[Pitch #6] Actors

After pondering on this more, I am pretty supportive of the proposal's model for protocol conformance. I appreciate its simplicity. Also, while I think it will have a pretty big impact on the library design community, it is also true that there are no actors currently in the system, and thus we will be building all new patterns and abstractions anyway, so it will probably work out ok.

To reiterate Doug's points, unifying across actors, classes, and other types seems like a useful thing, but it is "nice to have". The most important case of this is the client side problem, and this can be handled by letting actors conform to "will always be async" protocols:

@i_will_never_introduce_a_sync_requirement_in_the_future
protocol P {
  func f() async
  func g() async
}
actor MyActor : P {...} // ok

and maybe we can talk ourselves into not needing the attribute for protocols that currently only have async requirements. In any case, this is a refinement above and beyond the base actors proposal.
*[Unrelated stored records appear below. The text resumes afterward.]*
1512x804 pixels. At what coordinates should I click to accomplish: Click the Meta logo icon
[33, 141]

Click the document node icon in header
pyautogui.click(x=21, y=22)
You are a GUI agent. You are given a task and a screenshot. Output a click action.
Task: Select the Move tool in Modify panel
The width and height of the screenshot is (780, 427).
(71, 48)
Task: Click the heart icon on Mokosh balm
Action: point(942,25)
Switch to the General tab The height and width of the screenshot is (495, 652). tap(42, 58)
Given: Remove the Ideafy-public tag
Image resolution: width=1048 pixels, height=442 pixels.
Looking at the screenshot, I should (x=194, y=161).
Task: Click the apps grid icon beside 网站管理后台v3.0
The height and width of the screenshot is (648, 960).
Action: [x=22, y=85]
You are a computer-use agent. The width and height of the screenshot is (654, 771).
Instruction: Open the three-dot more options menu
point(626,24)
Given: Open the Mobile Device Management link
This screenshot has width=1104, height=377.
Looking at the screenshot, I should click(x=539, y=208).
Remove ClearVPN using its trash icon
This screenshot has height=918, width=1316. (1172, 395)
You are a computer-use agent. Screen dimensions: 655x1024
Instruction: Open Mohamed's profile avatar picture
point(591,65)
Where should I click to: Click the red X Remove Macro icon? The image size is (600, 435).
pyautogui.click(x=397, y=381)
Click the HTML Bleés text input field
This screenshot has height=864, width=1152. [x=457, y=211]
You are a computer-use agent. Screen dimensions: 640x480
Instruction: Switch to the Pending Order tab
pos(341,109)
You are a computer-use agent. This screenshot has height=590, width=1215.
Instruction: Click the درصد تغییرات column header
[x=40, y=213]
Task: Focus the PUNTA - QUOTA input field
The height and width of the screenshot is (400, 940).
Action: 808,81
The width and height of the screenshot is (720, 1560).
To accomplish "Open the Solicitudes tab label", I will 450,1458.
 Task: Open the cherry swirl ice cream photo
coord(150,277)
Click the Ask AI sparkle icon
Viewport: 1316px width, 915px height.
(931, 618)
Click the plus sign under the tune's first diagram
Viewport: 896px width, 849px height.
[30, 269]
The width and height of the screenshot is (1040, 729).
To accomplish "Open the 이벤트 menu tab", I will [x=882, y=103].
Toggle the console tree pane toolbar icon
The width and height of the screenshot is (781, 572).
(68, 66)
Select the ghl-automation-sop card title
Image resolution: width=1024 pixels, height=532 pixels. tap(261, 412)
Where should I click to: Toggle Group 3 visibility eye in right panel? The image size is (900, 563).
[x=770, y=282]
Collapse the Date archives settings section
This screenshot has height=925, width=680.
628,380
Thank you for pushing this forward Doug,

-Chris

1 Like

The key thing about distributed actors is that they may be remote, but there is also a pretty important use case for local instances of potentially distributed actors. Once you have that, people will want to write special optimizations for the "it is actually local" case, and it will be useful to be able to model that with a dynamically checked cast sort of thing.

-Chris

1 Like

Just getting around to reading this proposal (looks good so far), this isn't related to anything important in the proposal, but I noticed one of my favorite traps in one of the examples:

Unnecessary blocking with non-reentrant actors

Consider an actor that handles the download of various images and maintains a cache of what it has downloaded to make subsequent accesses faster:

// assume non-reentrant
actor ImageDownloader { 
  var cache: [URL: Image] = [:]

  func getImage(_ url: URL) async -> Image {
    if let cachedImage = cache[url] {
      return cachedImage
    }
    
    let data = await download(url)
    let image = await Image(decoding: data)
    return cache[url, default: image]
  }
}

The serialized execution of partial tasks on the actor ensures that the cache itself can never get corrupted.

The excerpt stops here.